Pop vs the Popular constitutes the second and includes a lecture by given by Diedrich Diederichsen at the Museo in 2014 concerning the dynamics of cultural legitimacy, together with a selection of images from the series Exercises on Abstraction (2007-2015), by artist Erlea Maneros Zabala, and included in the Museo Reina Sofía Collection.
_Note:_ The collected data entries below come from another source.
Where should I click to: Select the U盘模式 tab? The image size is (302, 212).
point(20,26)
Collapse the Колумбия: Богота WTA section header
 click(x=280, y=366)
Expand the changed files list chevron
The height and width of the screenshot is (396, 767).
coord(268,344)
In dialogue with the exhibition The Poetics of Democracy. Images and Counter-Images from the Transition, the presentation of the new editorial series focuses sharply on the third volume, Libidinal Economy of the Transition, which publishes a conversation between Amador Fernández-Savater and Germán Labrador Méndez on the latter’s Culpables por la literatura (imaginación política y contracultura, 1968-1986) [Guilt of Literature (Political Imagination and Counterculture, 1968–1986)]. Furthermore, this edition reproduces Concha Jerez’s Seguimiento de una noticia (Following a Piece of News, 1977), a series which records the appearance and progressive disappearance in the media of the death of five workmen, killed by the police during a workers’ protest in Vitoria in 1976. This work was published for the first time in an artist’s book format and is also part of the Museo Reina Sofía Collection.
Amador Fernández-Savater is an independent researcher, editor of Acuarela Libros, head of the blog Interferencias in eldiario.es and a long-standing participant in social movements in Madrid.
Concha Jerez is an artist. During the 1960s she worked with conceptual practices that probed the political context in Spain during the Transition, addressing issues like censorship, self-censorship and State violence. In 2015 she was awarded the National Plastic Arts Award and in 2017 the Velázquez Award.
Germán Labrador Méndez is head professor in the Spanish and Portuguese Department at Princeton University. His research in the field of cultural history specialises in the relationship between aesthetics and politics, citizenship and memory in a contemporary Iberian context. He is the author of Letras arrebatadas. Poesía y química en la transición española (Devenir, 2009) and Culpables por la literatura. Imaginación política y contracultura en la transición española (1968-1986) (Akal, 2017). He is also one of the curators of the exhibition The Poetics of Democracy. Images and Counter-Images from the Spanish Transition.
Manuel Borja-Villel is director of the Museo Reina Sofía.